Wyckoff Hospital surgical team’s efforts helped a paralyzed steel worker walk again

16155632_web-e1507825524329
File photo/QNS

Doctors at Wyckoff Heights Medical Center on the Ridgewood/Bushwick border recently performed an emergency surgery that helped a Brooklyn steel worker regain mobility in his legs and be able to walk again.

Parmanand Ramjas, a 31-year-old steel machine operator in Brooklyn, was recently at his job when he felt a sudden shooting pain across his shoulder and down his back. He then couldn’t move his legs at all.

Ramjas was rushed to Wyckoff Heights Medical Center where it was discovered that he had a large hematoma compressing his spinal cord, which was the cause of his paralysis.

“A hematoma is a collection of clotted blood that has pooled in tissue outside of blood vessels,” Jason Ellis, MD, a cerebrovascular neurosurgeon at Wyckoff Heights Medical Center and Northwell Health’s Lenox Hill Hospital in Manhattan, explained in a press release from Northwell Health. “Most often, hematomas are caused by injury to the walls of a blood vessel, which can result in blood seeping through the walls and accumulating in surrounding tissue.”

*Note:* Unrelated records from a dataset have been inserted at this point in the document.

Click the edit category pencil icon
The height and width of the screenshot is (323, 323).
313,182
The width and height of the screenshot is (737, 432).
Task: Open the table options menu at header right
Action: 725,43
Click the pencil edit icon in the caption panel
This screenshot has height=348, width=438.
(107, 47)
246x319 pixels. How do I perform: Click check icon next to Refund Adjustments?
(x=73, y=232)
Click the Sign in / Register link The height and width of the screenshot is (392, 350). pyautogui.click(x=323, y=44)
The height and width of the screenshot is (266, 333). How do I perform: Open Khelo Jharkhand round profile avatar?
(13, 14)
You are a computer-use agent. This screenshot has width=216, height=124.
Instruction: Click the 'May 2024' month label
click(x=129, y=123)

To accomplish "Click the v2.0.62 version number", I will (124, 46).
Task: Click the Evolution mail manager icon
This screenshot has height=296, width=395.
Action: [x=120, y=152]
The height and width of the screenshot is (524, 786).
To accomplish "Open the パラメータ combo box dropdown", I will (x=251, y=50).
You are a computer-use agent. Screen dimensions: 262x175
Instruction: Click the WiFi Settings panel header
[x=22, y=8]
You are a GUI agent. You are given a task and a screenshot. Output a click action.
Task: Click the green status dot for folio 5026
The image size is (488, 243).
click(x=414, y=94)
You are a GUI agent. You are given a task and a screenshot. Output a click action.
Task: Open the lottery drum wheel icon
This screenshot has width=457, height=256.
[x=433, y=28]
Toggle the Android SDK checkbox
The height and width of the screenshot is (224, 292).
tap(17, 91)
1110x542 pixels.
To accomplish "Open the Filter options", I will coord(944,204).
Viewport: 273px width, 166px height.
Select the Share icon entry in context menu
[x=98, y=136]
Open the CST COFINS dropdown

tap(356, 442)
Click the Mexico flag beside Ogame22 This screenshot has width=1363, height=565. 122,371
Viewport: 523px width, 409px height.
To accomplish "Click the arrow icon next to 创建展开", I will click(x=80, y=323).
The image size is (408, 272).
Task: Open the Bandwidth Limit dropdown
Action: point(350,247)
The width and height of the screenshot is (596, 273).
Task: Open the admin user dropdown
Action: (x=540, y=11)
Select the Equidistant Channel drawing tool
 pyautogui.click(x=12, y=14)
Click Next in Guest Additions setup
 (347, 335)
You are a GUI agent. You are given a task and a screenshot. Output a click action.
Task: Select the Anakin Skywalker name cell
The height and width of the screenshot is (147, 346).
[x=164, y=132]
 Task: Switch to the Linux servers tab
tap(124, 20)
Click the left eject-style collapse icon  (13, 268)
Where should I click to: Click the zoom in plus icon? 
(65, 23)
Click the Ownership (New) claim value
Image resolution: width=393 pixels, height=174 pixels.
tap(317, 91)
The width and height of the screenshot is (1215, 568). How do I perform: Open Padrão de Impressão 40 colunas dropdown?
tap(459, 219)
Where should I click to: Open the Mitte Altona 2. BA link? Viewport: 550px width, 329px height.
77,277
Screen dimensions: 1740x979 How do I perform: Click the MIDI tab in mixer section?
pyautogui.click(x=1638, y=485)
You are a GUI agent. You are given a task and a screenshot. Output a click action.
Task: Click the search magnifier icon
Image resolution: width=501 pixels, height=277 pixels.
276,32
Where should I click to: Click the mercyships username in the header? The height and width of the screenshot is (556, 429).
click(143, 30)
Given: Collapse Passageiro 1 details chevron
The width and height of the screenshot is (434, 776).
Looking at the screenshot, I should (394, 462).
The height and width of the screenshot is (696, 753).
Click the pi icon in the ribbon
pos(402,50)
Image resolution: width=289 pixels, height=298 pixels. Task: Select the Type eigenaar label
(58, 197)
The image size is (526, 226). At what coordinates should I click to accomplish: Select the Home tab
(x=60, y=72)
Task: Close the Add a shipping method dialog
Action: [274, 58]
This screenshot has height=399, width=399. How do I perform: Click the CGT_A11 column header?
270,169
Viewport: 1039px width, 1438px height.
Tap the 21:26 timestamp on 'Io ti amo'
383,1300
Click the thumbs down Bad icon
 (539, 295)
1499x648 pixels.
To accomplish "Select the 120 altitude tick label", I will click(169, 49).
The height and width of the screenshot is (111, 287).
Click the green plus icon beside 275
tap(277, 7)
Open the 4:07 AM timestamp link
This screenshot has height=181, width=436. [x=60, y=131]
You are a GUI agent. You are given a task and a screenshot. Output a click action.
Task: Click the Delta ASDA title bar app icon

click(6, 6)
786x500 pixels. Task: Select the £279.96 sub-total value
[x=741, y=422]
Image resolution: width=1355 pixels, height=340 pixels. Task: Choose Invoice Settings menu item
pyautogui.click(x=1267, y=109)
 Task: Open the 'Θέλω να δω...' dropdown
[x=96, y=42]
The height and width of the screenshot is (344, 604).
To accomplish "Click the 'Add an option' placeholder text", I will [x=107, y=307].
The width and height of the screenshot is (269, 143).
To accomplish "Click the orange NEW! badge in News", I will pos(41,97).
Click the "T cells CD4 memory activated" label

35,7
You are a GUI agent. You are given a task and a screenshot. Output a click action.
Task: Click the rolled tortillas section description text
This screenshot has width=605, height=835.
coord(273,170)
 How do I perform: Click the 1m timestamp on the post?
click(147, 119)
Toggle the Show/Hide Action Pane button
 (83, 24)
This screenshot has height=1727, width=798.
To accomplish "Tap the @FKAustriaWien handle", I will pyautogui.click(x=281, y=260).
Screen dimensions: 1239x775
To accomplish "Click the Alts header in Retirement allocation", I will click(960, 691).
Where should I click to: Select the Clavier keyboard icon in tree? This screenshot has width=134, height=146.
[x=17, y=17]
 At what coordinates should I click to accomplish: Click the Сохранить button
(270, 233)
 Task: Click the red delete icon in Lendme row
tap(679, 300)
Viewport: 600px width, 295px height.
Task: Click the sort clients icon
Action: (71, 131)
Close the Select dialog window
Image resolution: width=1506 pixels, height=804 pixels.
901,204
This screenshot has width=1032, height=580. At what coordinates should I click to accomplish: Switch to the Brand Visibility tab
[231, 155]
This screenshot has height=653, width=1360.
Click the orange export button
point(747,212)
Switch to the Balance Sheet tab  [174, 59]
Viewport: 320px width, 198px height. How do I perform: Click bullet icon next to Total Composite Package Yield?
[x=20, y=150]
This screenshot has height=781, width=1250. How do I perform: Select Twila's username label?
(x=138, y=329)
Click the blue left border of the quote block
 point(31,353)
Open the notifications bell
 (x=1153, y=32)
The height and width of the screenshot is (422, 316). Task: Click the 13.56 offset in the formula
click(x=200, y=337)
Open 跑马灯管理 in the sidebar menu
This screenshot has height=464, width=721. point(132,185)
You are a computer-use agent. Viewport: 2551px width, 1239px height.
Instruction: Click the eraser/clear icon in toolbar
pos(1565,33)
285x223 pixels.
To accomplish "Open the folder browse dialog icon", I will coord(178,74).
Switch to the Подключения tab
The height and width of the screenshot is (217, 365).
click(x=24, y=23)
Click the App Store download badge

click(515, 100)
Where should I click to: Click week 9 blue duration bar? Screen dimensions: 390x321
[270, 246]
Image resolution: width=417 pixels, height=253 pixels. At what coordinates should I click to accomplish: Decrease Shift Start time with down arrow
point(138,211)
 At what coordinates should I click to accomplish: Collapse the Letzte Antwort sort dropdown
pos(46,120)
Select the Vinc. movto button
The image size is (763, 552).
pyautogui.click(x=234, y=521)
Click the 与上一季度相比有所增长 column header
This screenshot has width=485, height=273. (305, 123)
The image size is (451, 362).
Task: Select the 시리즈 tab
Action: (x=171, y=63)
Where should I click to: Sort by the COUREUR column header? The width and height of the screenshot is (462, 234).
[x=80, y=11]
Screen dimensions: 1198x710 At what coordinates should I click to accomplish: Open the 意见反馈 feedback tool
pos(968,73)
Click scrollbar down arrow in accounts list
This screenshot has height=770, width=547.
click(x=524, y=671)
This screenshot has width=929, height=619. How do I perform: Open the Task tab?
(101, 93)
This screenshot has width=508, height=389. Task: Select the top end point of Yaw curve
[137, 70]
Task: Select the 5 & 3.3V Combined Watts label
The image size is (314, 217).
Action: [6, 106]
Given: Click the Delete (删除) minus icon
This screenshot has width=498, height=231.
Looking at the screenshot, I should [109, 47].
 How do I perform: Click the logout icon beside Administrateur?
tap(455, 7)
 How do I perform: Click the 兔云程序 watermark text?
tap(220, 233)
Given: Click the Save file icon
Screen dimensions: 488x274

The source of Ramjas’ hematoma was not immediately known, Ellis added, noting that Ramjas didn’t suffer any trauma to the area or have any previous medical conditions that would make him susceptible to the spontaneous bleeding.

If there was any chance for Ramjas to walk again, doctors needed to take immediate action. So, they performed emergency surgery and successfully removed the blood clot and decompressed his spinal cord. Even after the surgery, there was no guarantee that Ramjas would ever be able to walk again.

During the surgery, Ellis found several bleeding blood vessels around Ramjas’ spinal cord, and discovered that the hematoma was from a rare spinal vascular malformation.

“Using precise and careful microsurgical techniques, I was able to quickly remove not only the blood clot that pancaked his spinal cord to a wafer-thin size, but also removed all of the delicate vessels that were part of the vascular malformation,” he said.

The complex surgery paid immediate dividends because soon after, Ramjas gained feeling and mobility below his waist and was able to move left foot, then his right foot. A few days later, he was able to walk again.

Following the surgery, Ramjas was transferred to Lenox Hill Hospital for a follow-up spinal angiogram — which is a minimally invasive procedure that offers a precise evaluation of the blood vessels surrounding the spinal cord — performed by Rafael Ortiz, MD, Lenox Hill’s chief of neuro-endovascular surgery and interventional neuroradiology.

“We were able to determine that there was no residual vascular malformation after surgery and Mr. Ramjas did not have any neurological deficits,” Ortiz said.

“I just broke down in tears,” Ramjas said. “Cherish every day. I never expected this to happen to me. I cannot be more thankful to Dr. Ellis and Dr. Ortiz.”